India's MSME sector hits 31.1% of GDP, employs 38.9 crore on World MSME Day
Synopsis
Key Takeaways
India's Micro, Small and Medium Enterprises (MSME) sector now contributes 31.1% to the country's GDP, 35.4% to manufacturing output, and 48.58% to total exports as of January 2026, according to an official fact-sheet released on Friday, 27 June 2025, ahead of World MSME Day. With 38.9 crore people employed, the sector has cemented its position as India's second-largest employer after agriculture.
Scale and Economic Weight
The numbers underscore how deeply MSMEs are woven into India's economic fabric. Nearly half of all Indian exports originate from this sector, and its manufacturing contribution — at more than a third of total output — rivals the combined share of several large-scale industries. The United Nations designates 27 June as MSME Day annually to highlight the sector's role in advancing the Sustainable Development Goals (SDGs).

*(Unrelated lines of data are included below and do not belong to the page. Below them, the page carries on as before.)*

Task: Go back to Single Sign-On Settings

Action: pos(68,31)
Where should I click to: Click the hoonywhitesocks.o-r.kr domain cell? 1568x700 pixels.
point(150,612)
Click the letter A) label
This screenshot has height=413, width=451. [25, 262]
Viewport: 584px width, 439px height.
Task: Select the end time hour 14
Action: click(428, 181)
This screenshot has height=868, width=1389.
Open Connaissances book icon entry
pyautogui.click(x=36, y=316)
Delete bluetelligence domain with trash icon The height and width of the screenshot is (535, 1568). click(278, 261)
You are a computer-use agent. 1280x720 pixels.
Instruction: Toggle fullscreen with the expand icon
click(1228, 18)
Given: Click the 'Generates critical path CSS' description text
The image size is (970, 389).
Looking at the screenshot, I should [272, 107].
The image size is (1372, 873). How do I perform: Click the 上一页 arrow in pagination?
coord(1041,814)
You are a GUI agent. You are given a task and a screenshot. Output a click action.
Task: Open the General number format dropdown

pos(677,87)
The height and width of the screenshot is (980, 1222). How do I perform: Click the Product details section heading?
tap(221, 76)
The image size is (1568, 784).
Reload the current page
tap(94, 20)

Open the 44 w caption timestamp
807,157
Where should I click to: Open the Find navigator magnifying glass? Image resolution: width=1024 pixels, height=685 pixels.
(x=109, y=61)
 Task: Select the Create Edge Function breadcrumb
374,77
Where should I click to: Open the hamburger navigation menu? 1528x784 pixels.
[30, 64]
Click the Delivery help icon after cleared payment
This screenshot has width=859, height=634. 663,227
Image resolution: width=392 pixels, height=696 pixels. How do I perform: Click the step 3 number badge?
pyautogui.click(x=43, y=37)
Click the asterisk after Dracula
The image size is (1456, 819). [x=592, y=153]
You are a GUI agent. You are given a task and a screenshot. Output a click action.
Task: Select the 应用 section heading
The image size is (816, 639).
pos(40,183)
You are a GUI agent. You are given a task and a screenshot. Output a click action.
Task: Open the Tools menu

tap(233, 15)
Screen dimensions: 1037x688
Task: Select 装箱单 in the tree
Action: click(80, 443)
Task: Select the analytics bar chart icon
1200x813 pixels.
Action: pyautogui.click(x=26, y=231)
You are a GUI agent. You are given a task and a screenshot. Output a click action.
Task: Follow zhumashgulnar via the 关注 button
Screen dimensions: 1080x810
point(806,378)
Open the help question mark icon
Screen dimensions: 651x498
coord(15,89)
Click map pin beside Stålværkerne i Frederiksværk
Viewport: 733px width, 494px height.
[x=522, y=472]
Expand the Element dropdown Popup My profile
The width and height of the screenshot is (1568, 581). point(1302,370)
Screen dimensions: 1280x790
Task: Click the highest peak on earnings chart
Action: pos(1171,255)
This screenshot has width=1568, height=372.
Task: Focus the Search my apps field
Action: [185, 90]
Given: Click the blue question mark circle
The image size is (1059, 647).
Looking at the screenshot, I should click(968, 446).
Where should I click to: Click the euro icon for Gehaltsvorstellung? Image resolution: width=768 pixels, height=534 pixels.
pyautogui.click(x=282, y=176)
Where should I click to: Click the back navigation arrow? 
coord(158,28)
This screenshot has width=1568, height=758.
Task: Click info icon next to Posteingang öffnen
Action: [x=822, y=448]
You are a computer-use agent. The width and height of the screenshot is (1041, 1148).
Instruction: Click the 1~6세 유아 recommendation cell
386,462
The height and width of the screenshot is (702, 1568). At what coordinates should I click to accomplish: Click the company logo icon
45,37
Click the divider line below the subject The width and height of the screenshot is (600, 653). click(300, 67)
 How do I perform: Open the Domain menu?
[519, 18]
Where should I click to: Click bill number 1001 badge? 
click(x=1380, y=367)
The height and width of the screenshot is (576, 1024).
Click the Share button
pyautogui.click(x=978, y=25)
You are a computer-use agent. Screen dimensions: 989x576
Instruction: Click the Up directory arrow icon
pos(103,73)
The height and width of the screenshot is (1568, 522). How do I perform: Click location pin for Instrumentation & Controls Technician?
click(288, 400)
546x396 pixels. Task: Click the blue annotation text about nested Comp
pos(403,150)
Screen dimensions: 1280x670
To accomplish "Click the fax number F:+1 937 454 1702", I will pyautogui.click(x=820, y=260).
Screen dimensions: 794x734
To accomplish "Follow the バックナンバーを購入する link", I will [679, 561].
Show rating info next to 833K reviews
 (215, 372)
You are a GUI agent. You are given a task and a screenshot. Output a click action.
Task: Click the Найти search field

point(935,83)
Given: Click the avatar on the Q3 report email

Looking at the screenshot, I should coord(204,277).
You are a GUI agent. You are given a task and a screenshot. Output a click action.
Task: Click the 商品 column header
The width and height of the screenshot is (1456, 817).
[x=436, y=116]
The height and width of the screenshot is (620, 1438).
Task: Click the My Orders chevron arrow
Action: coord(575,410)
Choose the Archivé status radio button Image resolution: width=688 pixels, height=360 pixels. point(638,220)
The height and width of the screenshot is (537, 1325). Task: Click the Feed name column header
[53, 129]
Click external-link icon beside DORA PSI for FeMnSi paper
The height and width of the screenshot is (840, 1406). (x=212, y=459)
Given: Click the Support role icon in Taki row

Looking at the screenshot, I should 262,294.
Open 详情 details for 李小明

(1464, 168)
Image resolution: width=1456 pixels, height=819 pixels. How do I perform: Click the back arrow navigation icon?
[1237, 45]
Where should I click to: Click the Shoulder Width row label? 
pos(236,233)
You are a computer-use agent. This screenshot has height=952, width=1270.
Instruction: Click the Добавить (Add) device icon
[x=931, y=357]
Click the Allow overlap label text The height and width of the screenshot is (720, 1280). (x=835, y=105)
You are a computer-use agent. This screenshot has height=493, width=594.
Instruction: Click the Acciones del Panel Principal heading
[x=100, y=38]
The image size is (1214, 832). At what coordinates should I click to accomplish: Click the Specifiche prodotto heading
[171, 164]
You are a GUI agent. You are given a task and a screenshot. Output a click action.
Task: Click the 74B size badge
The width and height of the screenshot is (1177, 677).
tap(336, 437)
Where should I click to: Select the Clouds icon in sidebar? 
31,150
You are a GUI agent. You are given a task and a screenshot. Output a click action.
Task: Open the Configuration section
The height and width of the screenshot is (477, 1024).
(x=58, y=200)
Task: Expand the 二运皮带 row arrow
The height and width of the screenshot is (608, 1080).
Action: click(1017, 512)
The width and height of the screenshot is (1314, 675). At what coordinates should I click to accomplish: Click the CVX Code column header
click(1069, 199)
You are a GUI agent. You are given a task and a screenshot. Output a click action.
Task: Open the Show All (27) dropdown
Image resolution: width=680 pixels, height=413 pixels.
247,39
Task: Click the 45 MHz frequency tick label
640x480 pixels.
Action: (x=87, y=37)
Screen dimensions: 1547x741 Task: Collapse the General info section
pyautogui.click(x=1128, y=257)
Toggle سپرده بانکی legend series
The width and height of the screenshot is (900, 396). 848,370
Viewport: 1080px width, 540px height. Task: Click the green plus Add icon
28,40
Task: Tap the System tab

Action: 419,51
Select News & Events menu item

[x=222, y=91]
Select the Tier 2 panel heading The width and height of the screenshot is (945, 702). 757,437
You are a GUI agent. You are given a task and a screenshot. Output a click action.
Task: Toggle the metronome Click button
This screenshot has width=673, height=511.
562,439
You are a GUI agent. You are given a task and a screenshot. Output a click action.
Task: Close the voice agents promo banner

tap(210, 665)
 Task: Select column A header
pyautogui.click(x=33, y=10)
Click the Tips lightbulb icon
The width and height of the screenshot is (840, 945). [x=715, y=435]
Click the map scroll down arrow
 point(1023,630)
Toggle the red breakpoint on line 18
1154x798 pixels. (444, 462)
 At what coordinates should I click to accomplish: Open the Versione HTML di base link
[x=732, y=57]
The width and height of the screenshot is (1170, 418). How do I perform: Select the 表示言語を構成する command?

The year 2025-26 is described in the official fact-sheet as a landmark chapter, with measurable gains across formalisation, credit access, technology adoption, grievance redressal, and market development.
Formalisation and Credit Access
Registrations on the Udyam Registration Portal and Udyam Assist Platform crossed 8.7 crore as of June 2026, expanding the formal enterprise base and improving access to institutional finance and government schemes for millions of micro and small businesses.
The Credit Guarantee Fund Trust for Micro and Small Enterprises (CGTMSE) approved 29.03 lakh guarantees worth ₹3.77 lakh crore between 1 January and 30 November 2025. Notably, the guarantee coverage ceiling was raised from ₹5 crore to ₹10 crore, enabling larger collateral-free loans — a significant shift for enterprises that have historically struggled with credit access.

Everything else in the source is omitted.